**WHAT IS REQUIRED:** Output all of the entries below precisely as written.

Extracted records
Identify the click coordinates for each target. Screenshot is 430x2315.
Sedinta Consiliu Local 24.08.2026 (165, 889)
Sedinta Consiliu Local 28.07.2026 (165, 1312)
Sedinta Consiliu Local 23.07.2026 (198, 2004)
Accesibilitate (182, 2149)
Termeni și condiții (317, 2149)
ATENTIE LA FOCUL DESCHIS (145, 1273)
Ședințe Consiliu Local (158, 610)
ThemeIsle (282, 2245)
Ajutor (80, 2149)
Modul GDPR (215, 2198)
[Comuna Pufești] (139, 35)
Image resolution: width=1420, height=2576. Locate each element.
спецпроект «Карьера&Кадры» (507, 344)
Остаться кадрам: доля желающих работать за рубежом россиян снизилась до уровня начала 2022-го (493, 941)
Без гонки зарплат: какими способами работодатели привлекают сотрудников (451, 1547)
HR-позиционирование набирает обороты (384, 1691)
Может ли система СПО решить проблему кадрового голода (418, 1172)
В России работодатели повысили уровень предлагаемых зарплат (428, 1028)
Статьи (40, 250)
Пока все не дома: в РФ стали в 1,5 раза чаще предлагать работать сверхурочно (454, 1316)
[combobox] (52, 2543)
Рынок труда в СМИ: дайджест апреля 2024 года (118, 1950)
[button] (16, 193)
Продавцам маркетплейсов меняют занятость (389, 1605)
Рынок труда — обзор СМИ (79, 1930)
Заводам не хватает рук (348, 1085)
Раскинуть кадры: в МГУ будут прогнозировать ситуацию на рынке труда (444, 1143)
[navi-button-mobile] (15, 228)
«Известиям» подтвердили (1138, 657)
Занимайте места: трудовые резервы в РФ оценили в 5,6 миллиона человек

**ANSWER SECTION:**
Identify the click coordinates for each target. Screenshot is 430x2315.
Sedinta Consiliu Local 24.08.2026 (165, 889)
Sedinta Consiliu Local 28.07.2026 (165, 1312)
Sedinta Consiliu Local 23.07.2026 (198, 2004)
Accesibilitate (182, 2149)
Termeni și condiții (317, 2149)
ATENTIE LA FOCUL DESCHIS (145, 1273)
Ședințe Consiliu Local (158, 610)
ThemeIsle (282, 2245)
Ajutor (80, 2149)
Modul GDPR (215, 2198)
[Comuna Pufești] (139, 35)
Image resolution: width=1420, height=2576. Locate each element.
спецпроект «Карьера&Кадры» (507, 344)
Остаться кадрам: доля желающих работать за рубежом россиян снизилась до уровня начала 2022-го (493, 941)
Без гонки зарплат: какими способами работодатели привлекают сотрудников (451, 1547)
HR-позиционирование набирает обороты (384, 1691)
Может ли система СПО решить проблему кадрового голода (418, 1172)
В России работодатели повысили уровень предлагаемых зарплат (428, 1028)
Статьи (40, 250)
Пока все не дома: в РФ стали в 1,5 раза чаще предлагать работать сверхурочно (454, 1316)
[combobox] (52, 2543)
Рынок труда в СМИ: дайджест апреля 2024 года (118, 1950)
[button] (16, 193)
Продавцам маркетплейсов меняют занятость (389, 1605)
Рынок труда — обзор СМИ (79, 1930)
Заводам не хватает рук (348, 1085)
Раскинуть кадры: в МГУ будут прогнозировать ситуацию на рынке труда (444, 1143)
[navi-button-mobile] (15, 228)
«Известиям» подтвердили (1138, 657)
Занимайте места: трудовые резервы в РФ оценили в 5,6 миллиона человек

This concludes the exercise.